Java Reactive Programming: Why not ?

The ReactiveX website defines the reactive programming as follows:

Reactive programming combines functional programming, the observer pattern and the iterable pattern.

While this definition captures some core elements of the reactive programming, like the observer and the iterator patterns, I found it somewhat incomplete. A more consistent one is provided by Amazon Q:

Reactive programming is a programming paradigm focused on asynchronous data streams and their transformations over time, combining both push and pull models through the observer and iterator patterns, while incorporating functional programming principles. It includes built-in mechanisms for handling backpressure and provides tools for building responsive, resilient, and elastic systems.

As opposed to other JVM based programming languages like Scala and Clojure, Java wasn't initially a native reactive programming language. But this changed since Java 9 which introduced, in 2017, the Flow API.

But using this API explicitly has been proved complicated in the wake of its complexity, verbosity and low level. Several libraries, like RxJava, Reactor or Mutiny, have emerged throughout the years aiming at facilitating the use of the Flow API, by providing lots of ready-to-used operators for transforming, combining and manipulating streams, as well as sophisticated methods for mapping, filtering and error handling.

Quarkus, the well known supersonic, subatomic Java stack, integrates with Mutiny.

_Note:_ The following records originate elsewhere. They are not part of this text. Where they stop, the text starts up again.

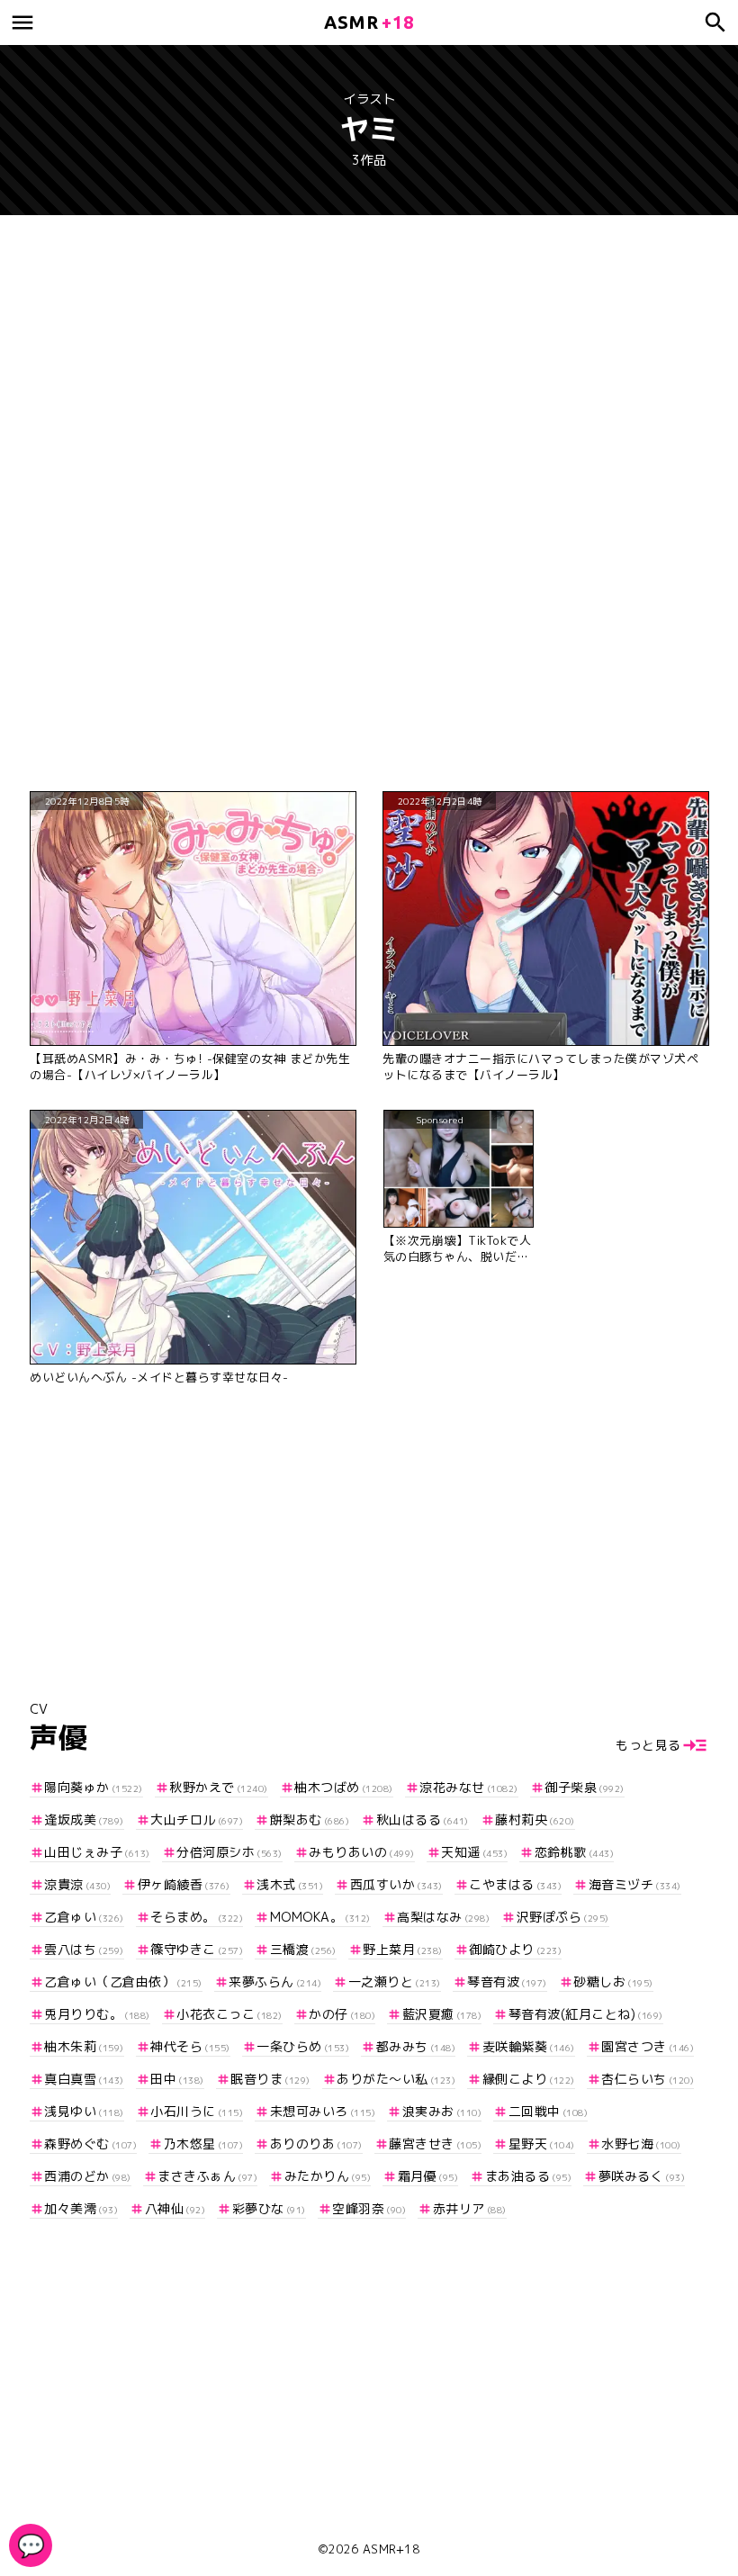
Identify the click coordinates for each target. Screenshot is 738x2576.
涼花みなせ (468, 1787)
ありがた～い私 (396, 2078)
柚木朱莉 (84, 2046)
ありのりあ (316, 2143)
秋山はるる (422, 1819)
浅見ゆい (84, 2111)
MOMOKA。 (320, 1916)
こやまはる (515, 1884)
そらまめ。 (196, 1916)
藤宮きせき (435, 2143)
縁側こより (528, 2078)
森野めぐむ (90, 2143)
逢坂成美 (84, 1819)
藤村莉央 (535, 1819)
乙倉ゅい (84, 1916)
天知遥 (474, 1851)
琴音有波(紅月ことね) (585, 2013)
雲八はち (84, 1949)
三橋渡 (303, 1949)
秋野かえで (218, 1787)
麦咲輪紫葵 (528, 2046)
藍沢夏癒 (442, 2013)
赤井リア (470, 2208)
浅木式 (289, 1884)
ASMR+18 (391, 2549)
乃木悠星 (203, 2143)
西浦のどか (87, 2175)
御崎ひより (515, 1949)
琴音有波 (507, 1981)
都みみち (415, 2046)
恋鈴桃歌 (574, 1851)
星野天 (541, 2143)
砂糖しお (613, 1981)
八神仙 (175, 2208)
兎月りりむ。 (97, 2013)
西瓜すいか (396, 1884)
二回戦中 (548, 2111)
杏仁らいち (647, 2078)
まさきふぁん (207, 2175)
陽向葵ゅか (93, 1787)
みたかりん (327, 2175)
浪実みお (442, 2111)
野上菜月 (403, 1949)
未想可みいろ (322, 2111)
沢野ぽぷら (563, 1916)
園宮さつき (647, 2046)
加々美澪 (81, 2208)
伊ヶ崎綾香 (184, 1884)
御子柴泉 (584, 1787)
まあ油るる (528, 2175)
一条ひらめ (302, 2046)
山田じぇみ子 (97, 1851)
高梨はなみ (443, 1916)
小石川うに (196, 2111)
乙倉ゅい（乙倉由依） (123, 1981)
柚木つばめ (343, 1787)
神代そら (190, 2046)
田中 (177, 2078)
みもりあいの (362, 1851)
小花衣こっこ (229, 2013)
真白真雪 (84, 2078)
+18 (369, 22)
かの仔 (342, 2013)
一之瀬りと (394, 1981)
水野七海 (641, 2143)
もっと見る (648, 1744)
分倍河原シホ (229, 1851)
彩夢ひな (269, 2208)
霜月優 (428, 2175)
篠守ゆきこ (196, 1949)
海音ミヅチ (635, 1884)
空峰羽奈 (369, 2208)
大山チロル (196, 1819)
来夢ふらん (275, 1981)
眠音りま (270, 2078)
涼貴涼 (77, 1884)
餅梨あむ (309, 1819)
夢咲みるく (641, 2175)
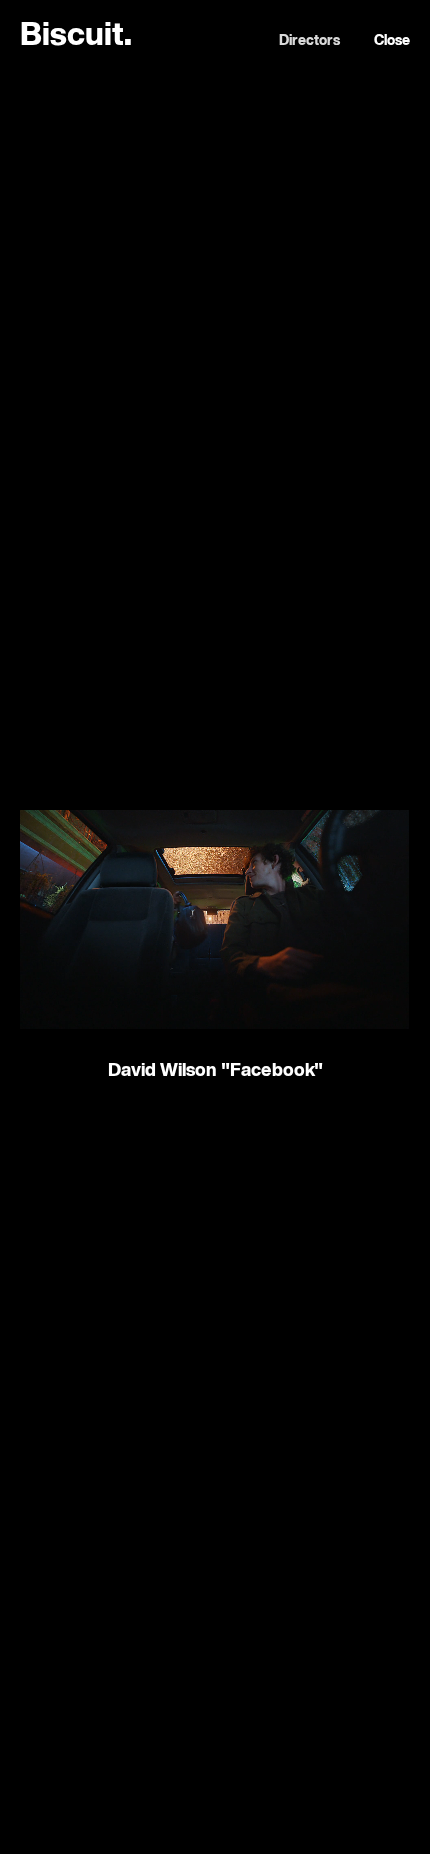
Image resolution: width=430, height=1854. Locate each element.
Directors (309, 41)
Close (392, 41)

This library was designed several years later than RxJava or Reactor and, hence, it benefits of a more simplified operator and method set and is more intuitive, avoiding this way to developers to get lost in the map and flatmap "jungle", trying to find their way in the middle of the monads labyrinth.

A monad is a container-like structure that wraps a value, provides methods to transform it and allow chaining operations in a controlled way.

The simplest possible example of a Java monad is the Optional class. Look at the example below:

Optional<String> result = Optional.of("hello")
    .map(str -> str.toUpperCase())
    .flatMap(str -> Optional.of(str + " WORLD"));         

This simple example has:

  • an Optional.of(...) operation that wraps a value (like a return);
  • a map(...) operation that transforms the value;
  • a flatMap(...) operation that chains computations.

Writing code in the monadic style shown above doesn't have anything to do with the reactive programming or Mutiny but prepares you to adopt a Java functional approach.

To come back to Mutiny, it provides to Java developers a very convenient way to address the reactive programming, while circumventing the most common obstacles to its adoption. Integrated with Quarkus in a ready-to-use and out-of-the-box way, Mutiny can be used, of course, with vanilla Java.